Directions =
Below are some entries. Transcribe the lines from the one holding "Where should I" to the one holding "Instruction: Click the", inclusive, but not the pictures among them.

Dataset entries =
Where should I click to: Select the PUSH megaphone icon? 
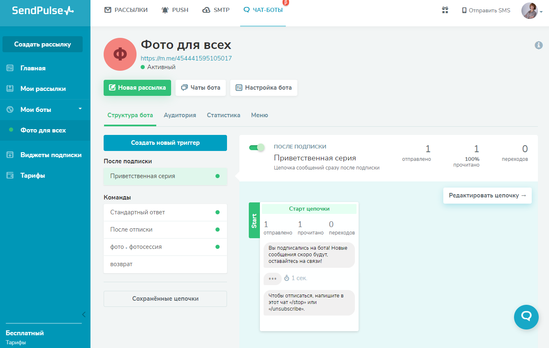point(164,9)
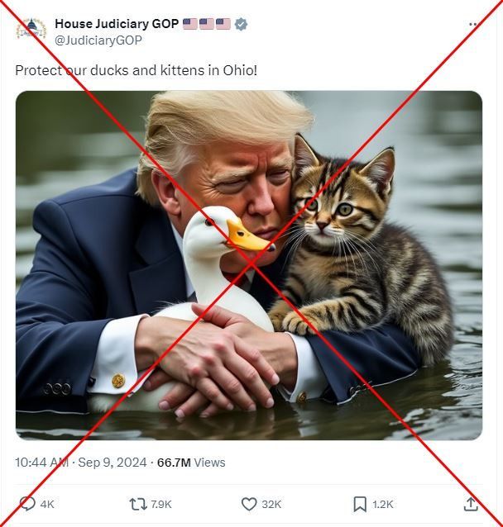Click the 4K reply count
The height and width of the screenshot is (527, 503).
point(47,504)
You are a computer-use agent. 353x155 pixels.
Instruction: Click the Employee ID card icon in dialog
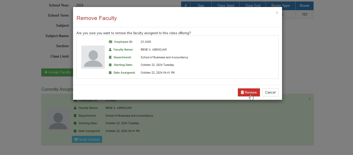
==
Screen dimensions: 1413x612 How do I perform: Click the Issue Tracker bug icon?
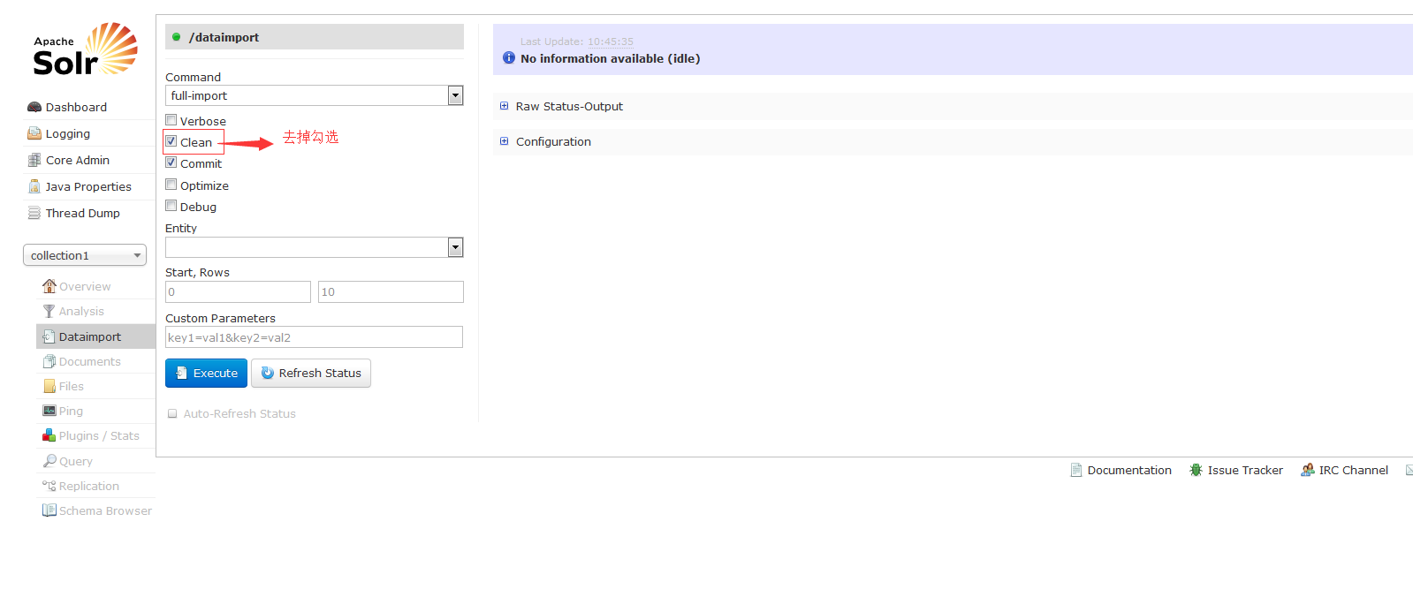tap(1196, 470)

Task output =
Where should I click to: Select the PUSH megaphone icon? 
point(164,9)
Click the 4K reply count
The height and width of the screenshot is (527, 503).
point(47,504)
You are a computer-use agent. 353x155 pixels.
Instruction: Click the Employee ID card icon in dialog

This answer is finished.